ACCF/NAM Study of the Economic Impact of the Lieberman-Warner Climate Security Act

New York Economic Impact on the State from the Lieberman-Warner Proposed Legislation to Reduce Greenhouse Gas Emissions (PDF Report with graphs and references)

Understanding the economic impacts of the Lieberman- Warner Climate Security Act1 (L/W bill) can help guide choices on climate change policy.2 In this study, the L/W bill was analyzed under low and high cost cases with respect to a baseline that projects the future in the absence of the bill.

The L/W bill would enforce a nationwide cap and trade program for the emissions of greenhouse gases (GHGs) and would reduce GHG emissions covered by the bill to 4,992 Million Metric Tons of CO2 (MMTCO2) by 2020 and 3,856 MMTCO2 by 2030. L/W sets targets that would reduce GHG emissions to 15% below 2005 levels by 2020; 30% below 2005 levels by 2030; and 70% below 2005 levels by 2050. Covered emissions are assumed to include everything from combustion of fossil fuels in the United States, plus non-CO2 GHG emissions included in the L/W cap.

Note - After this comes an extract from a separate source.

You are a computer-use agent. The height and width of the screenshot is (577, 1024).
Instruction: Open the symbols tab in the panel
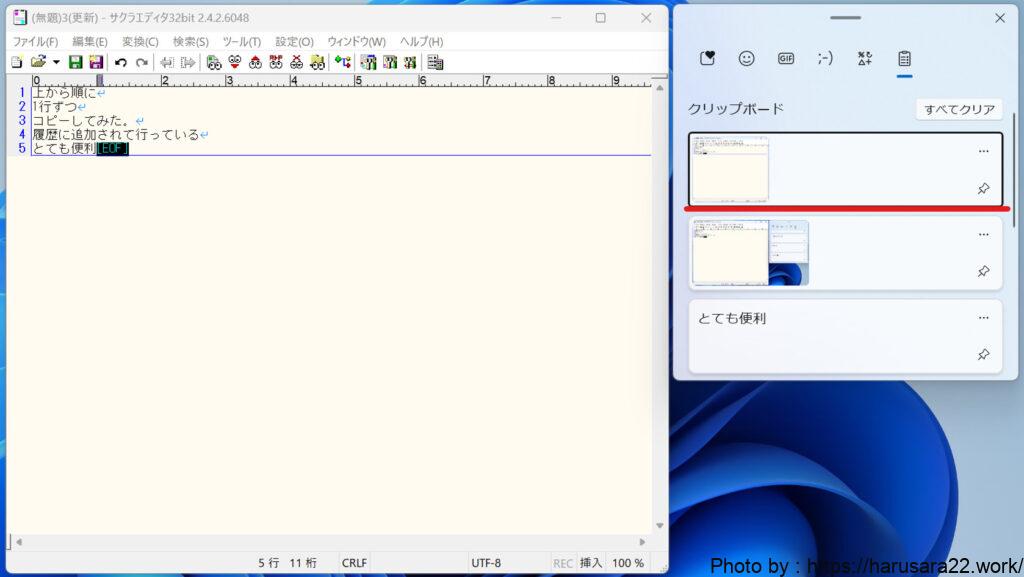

The price of carbon permits (what companies must pay to emit CO2) could reach between $55 and $64 per metric ton of CO2 (MT) by 2020 and could increase to between $227/MT and $271/MT by 2030.3

Impact on Jobs Under L/W, New York would lose 65,728 to 98,873 jobs in 2020 and 156,404 to 208,197 jobs in 2030. The primary cause of job losses would be lower industrial output due to higher energy prices, the high cost of complying with required emissions cuts, and greater competition from overseas manufacturers with lower energy costs.